I visited a few clients via Zoom this week and noted that one center’s to-do list had not budged since last week, and the proprietor, who is paying me, did not get to his to-do list either.
Over the last several weeks, I was a pain in the butt, nudging them ever so softly to “get ‘er done.” The soft approach was not working.
I realized that the soldiers would not feel that if there were no sense of urgency from the top, the soldiers would probably feel the same and “rest on their apathy.” which was his responsibility to eliminate. So, I called my friendly proprietor back and discussed a new strategy HE had to implement to get it done.
He had to set a new pace of urgency because, I told him, if you surround yourself with some people who get it done, the odds are that other people will get the message that they are being left behind.
He agreed, and we discussed several options in detail. He latched onto one we reviewed and one he kept returning to; have a team competition, separate. the staff into two teams and create a contest about which team would complete the most tasks in the next week.

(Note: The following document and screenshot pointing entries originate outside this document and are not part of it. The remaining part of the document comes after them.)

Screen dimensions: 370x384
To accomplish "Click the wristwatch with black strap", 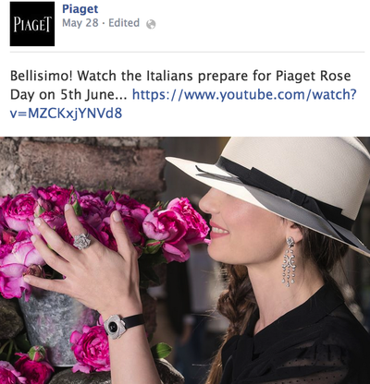I will point(122,325).
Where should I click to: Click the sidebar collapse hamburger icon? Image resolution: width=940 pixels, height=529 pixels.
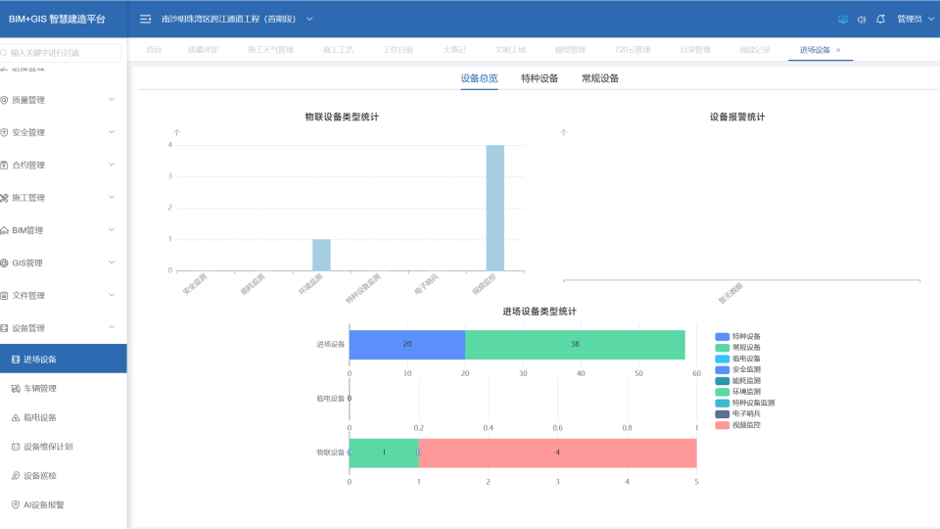tap(146, 19)
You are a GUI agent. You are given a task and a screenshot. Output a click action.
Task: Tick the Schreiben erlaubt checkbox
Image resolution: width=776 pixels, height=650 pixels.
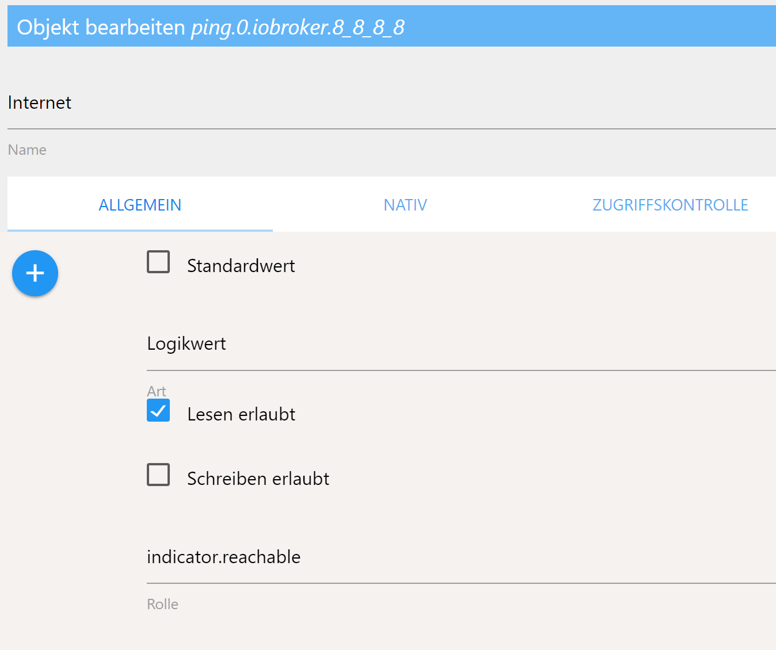[158, 475]
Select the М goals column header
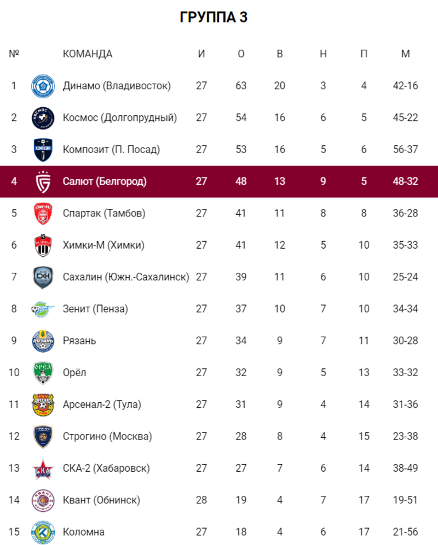Screen dimensions: 438x545 point(405,54)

Excuses would push you back. BS would push you back. “The dog ate my homework” would not be accepted anymore, and he promised to clarify that in his next meeting.
He also had tasks; his job was to get them done as fast as possible and tell the staff that he was completing them at every chance.
It was up to him to set the pace.
There was no prize. No incentive. Each task completed would get you a point. Weekly reports would be posted by the time clock detailing which employee completed his designated tasks.
At some time in the future, maybe in 4 to six weeks, we would call a meeting and issue a prize to the team that was ahead.
Maybe. We said they should only get rewards for going above and beyond and not just doing their job.
Because at the end of the day, if you do not set the pace, who will?